» **Job**
Reproduce word for word the rows below, from the line containing "The height and width of the screenshot is (649, 900)." through the last row, both ends included. Leave out the pictures.

» **Source material**
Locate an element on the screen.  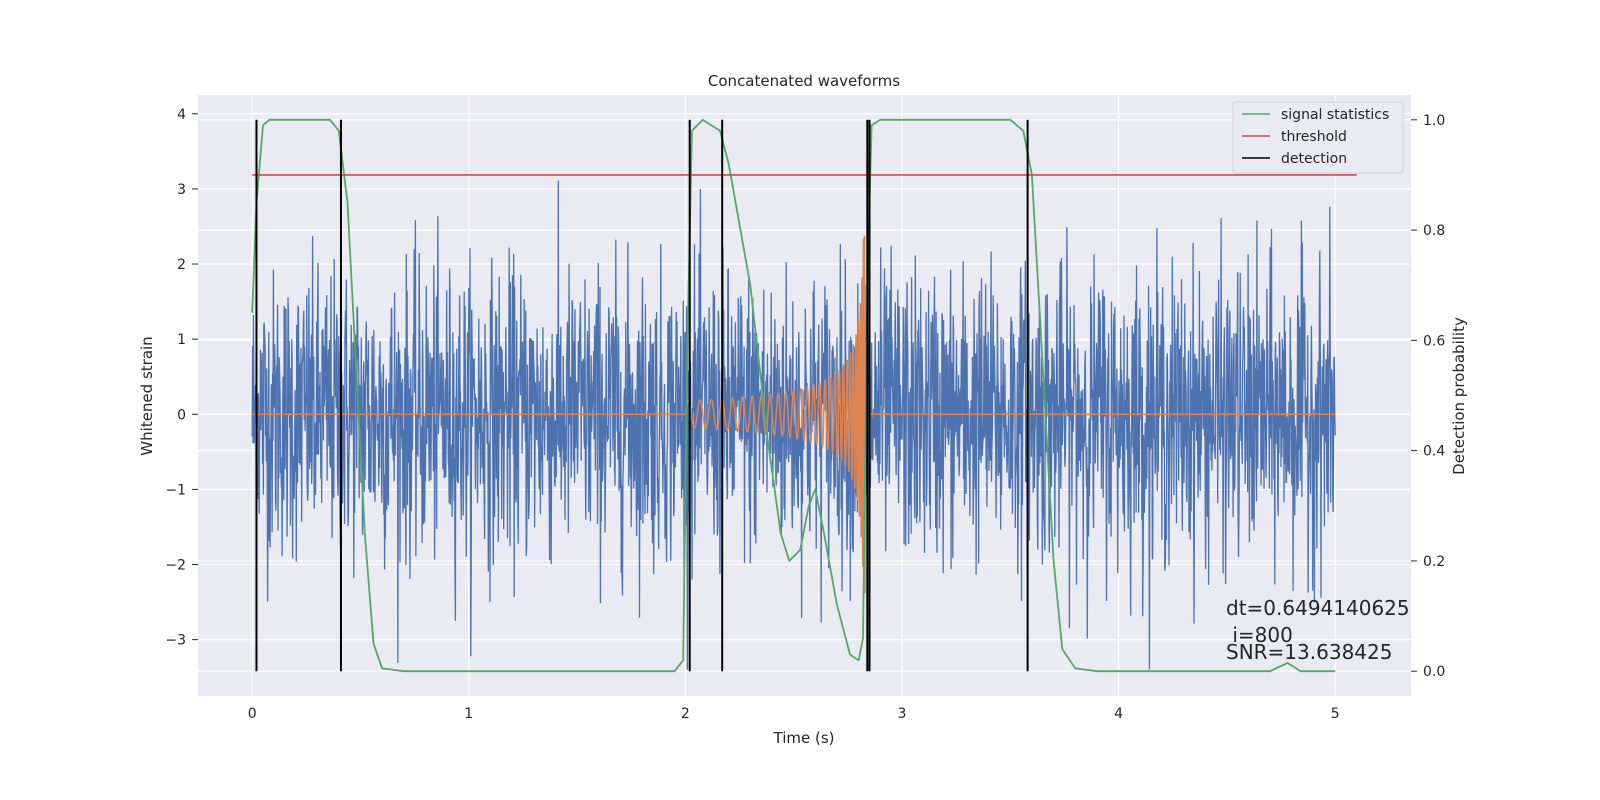
y-tick-label: −1 is located at coordinates (176, 490).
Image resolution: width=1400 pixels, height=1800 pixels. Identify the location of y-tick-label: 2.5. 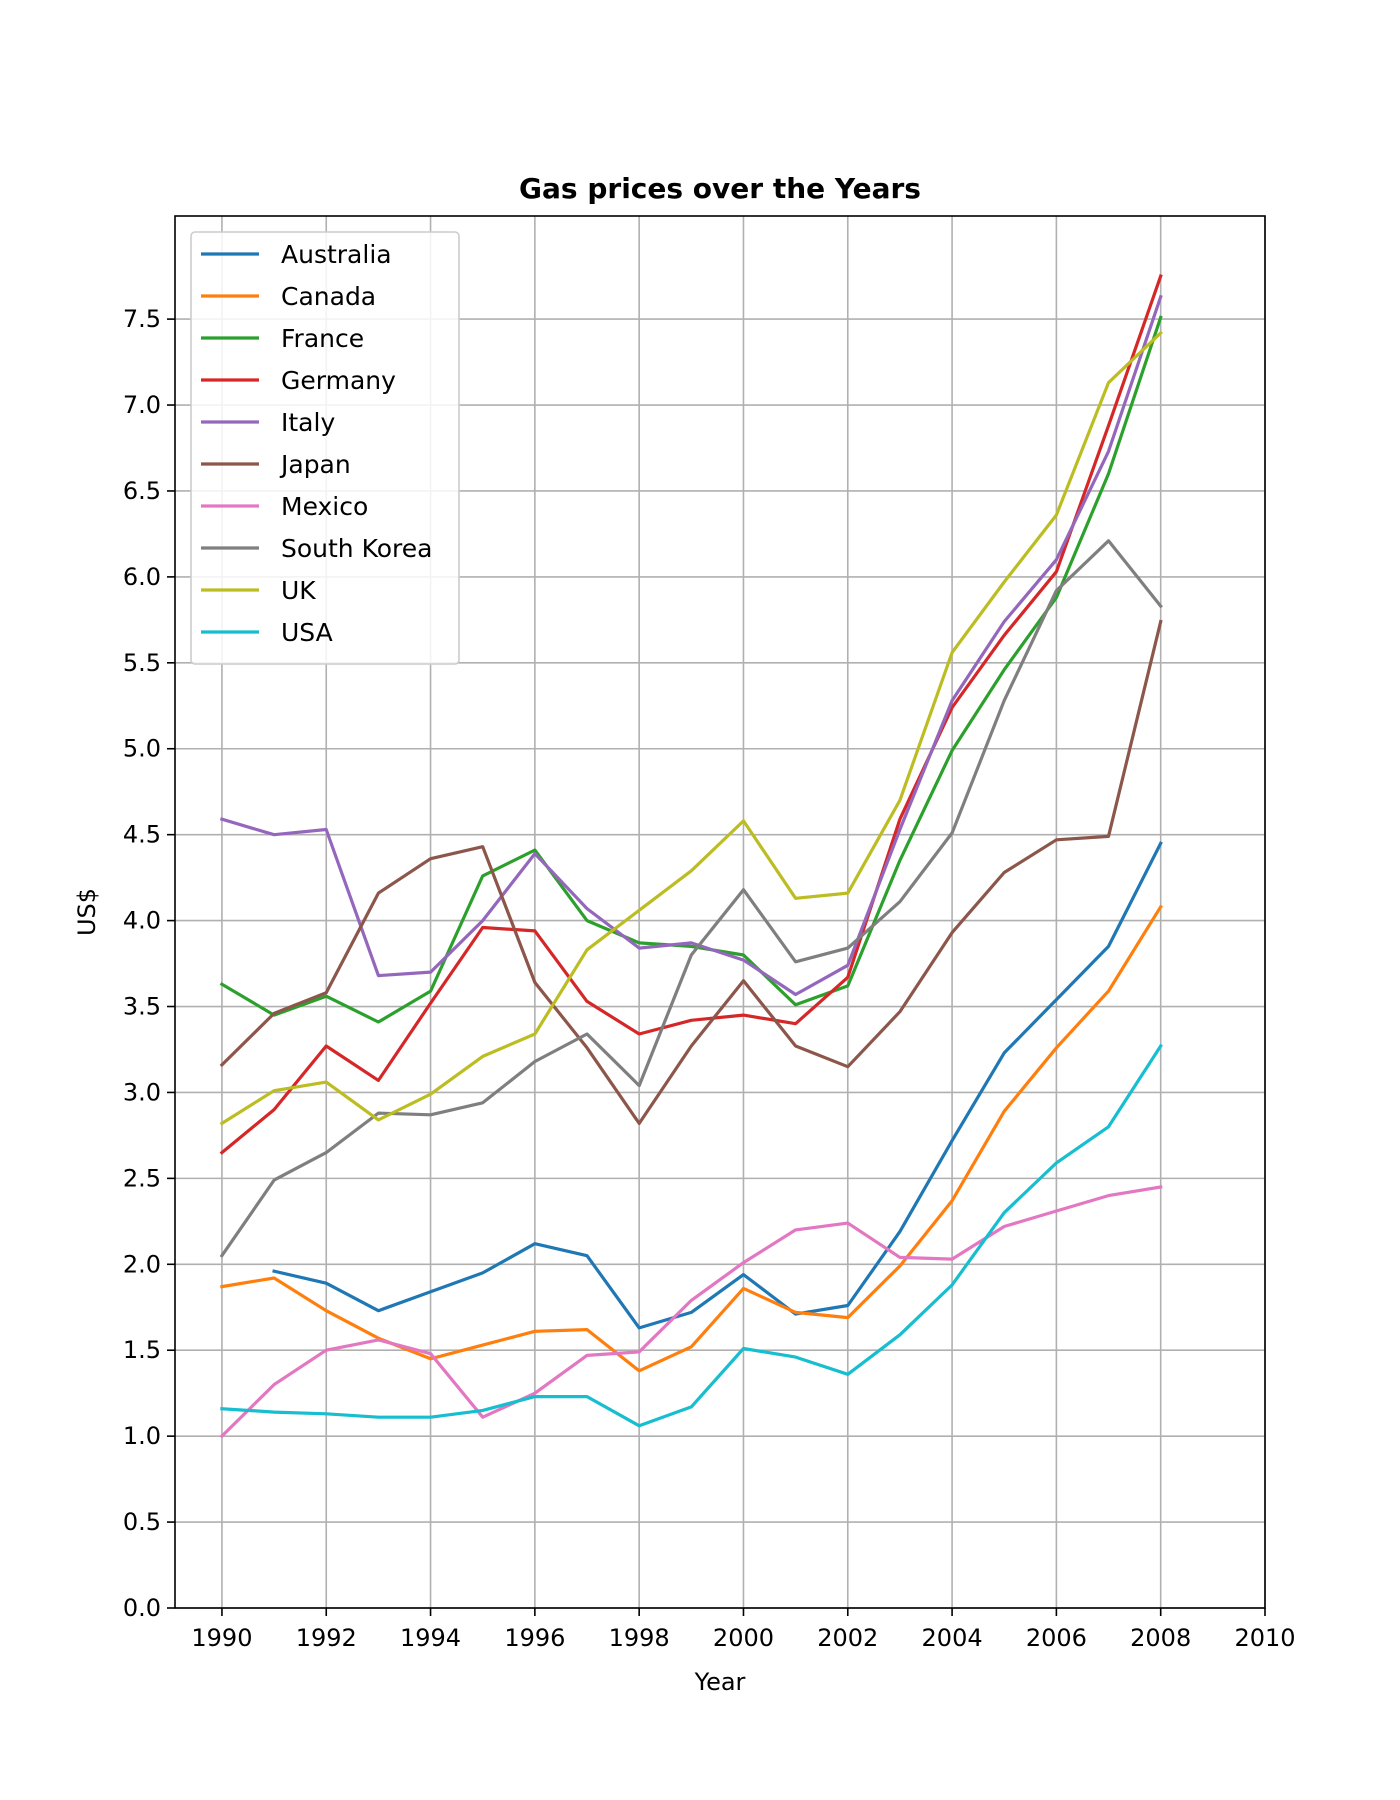
(142, 1178).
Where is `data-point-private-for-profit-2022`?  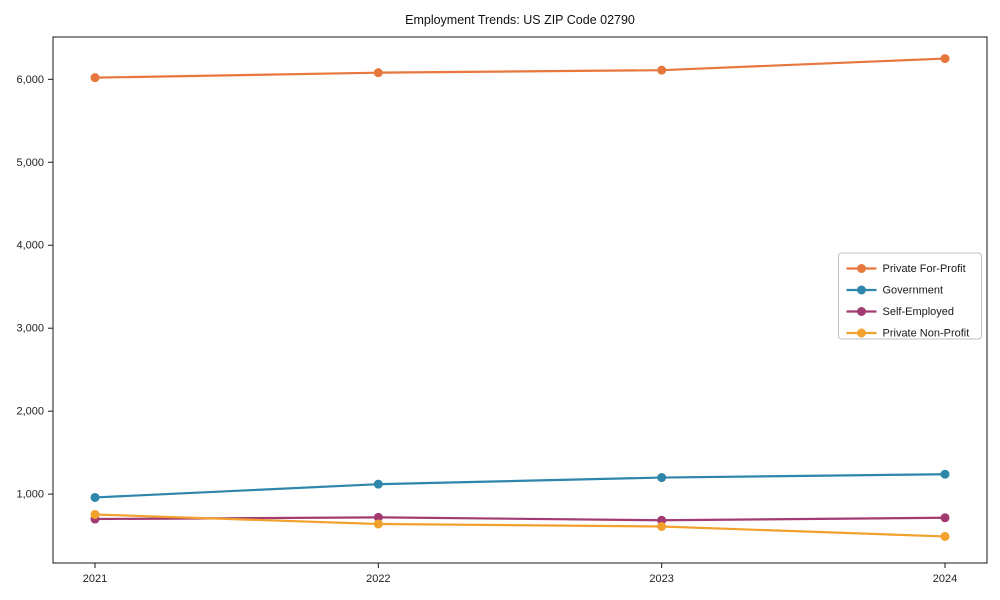
data-point-private-for-profit-2022 is located at coordinates (378, 73).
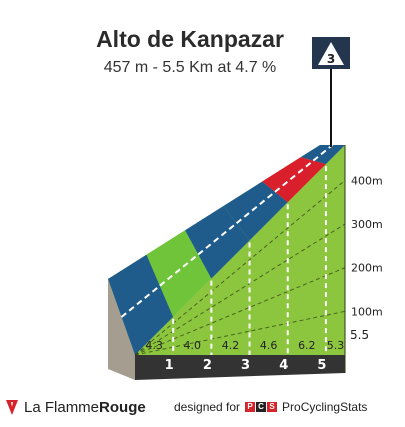 The height and width of the screenshot is (427, 405). Describe the element at coordinates (322, 366) in the screenshot. I see `km-label: 5` at that location.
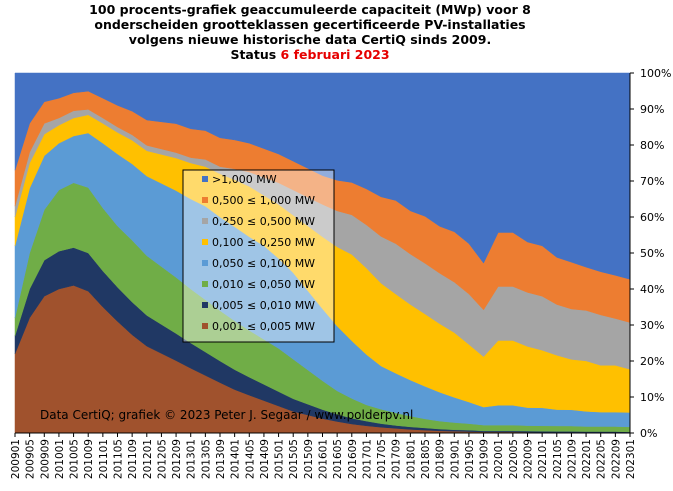  I want to click on x-tick-label: 201601, so click(324, 459).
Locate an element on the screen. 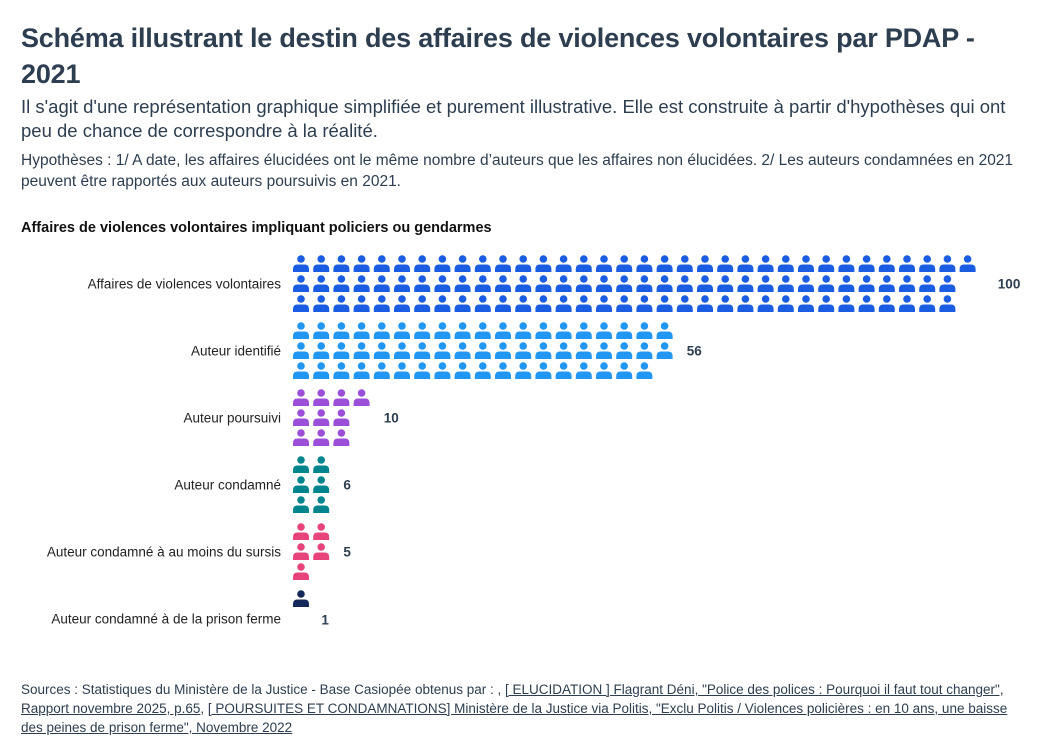 Image resolution: width=1040 pixels, height=756 pixels. value-label: 56 is located at coordinates (695, 352).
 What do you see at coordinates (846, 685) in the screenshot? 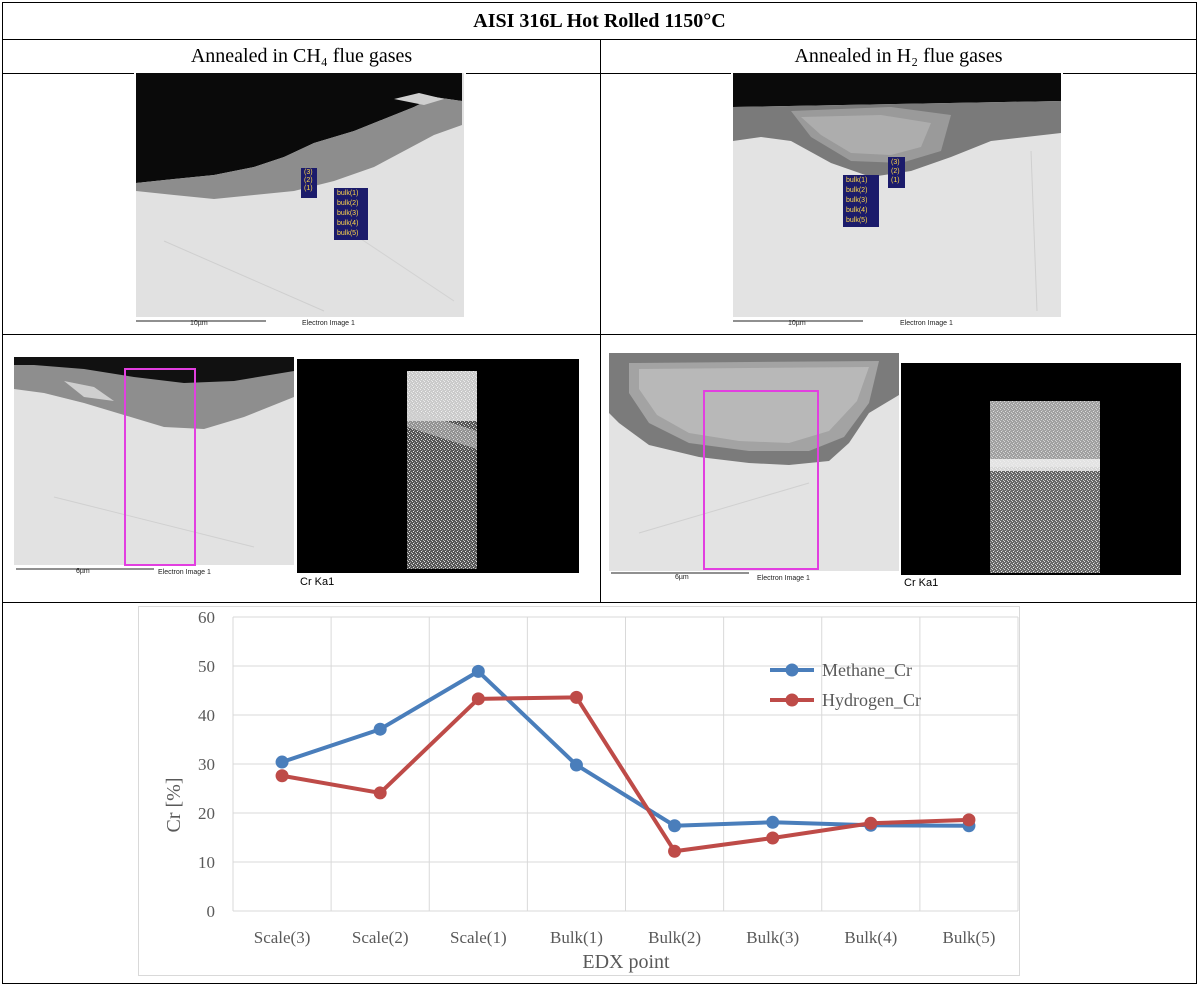
I see `chart-legend: Methane_Cr Hydrogen_Cr` at bounding box center [846, 685].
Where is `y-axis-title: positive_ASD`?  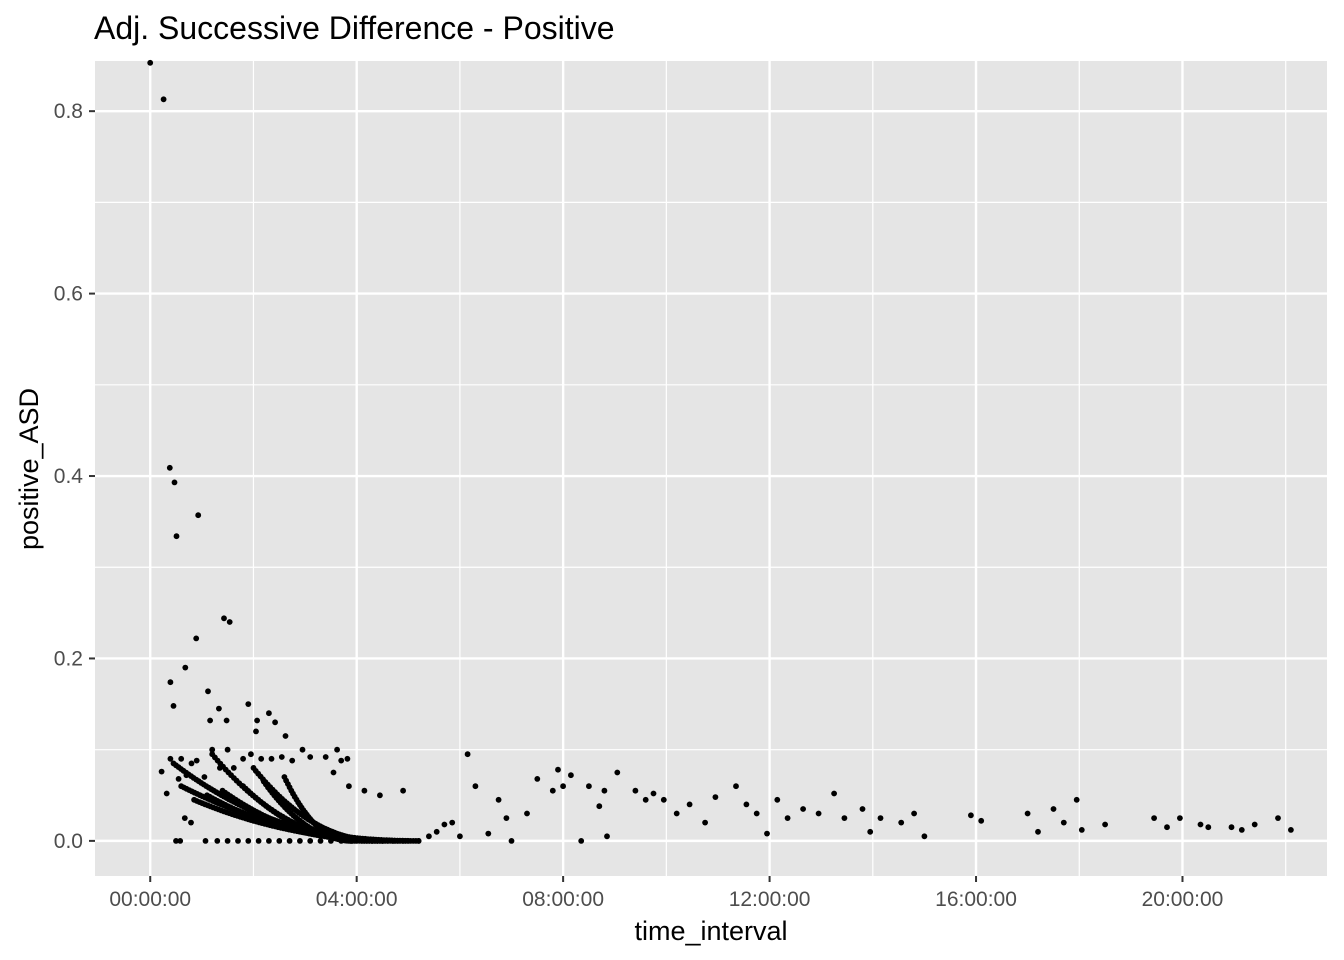
y-axis-title: positive_ASD is located at coordinates (29, 469).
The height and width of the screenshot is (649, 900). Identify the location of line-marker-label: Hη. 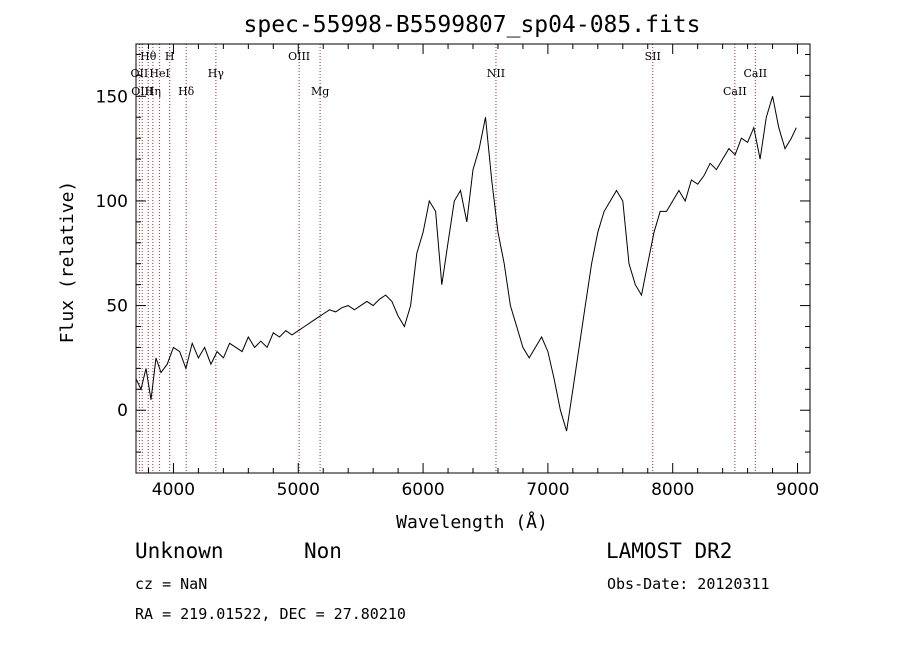
(153, 92).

» **Task solution**
The height and width of the screenshot is (649, 900). Identify the location of line-marker-label: Hη. 
(153, 92).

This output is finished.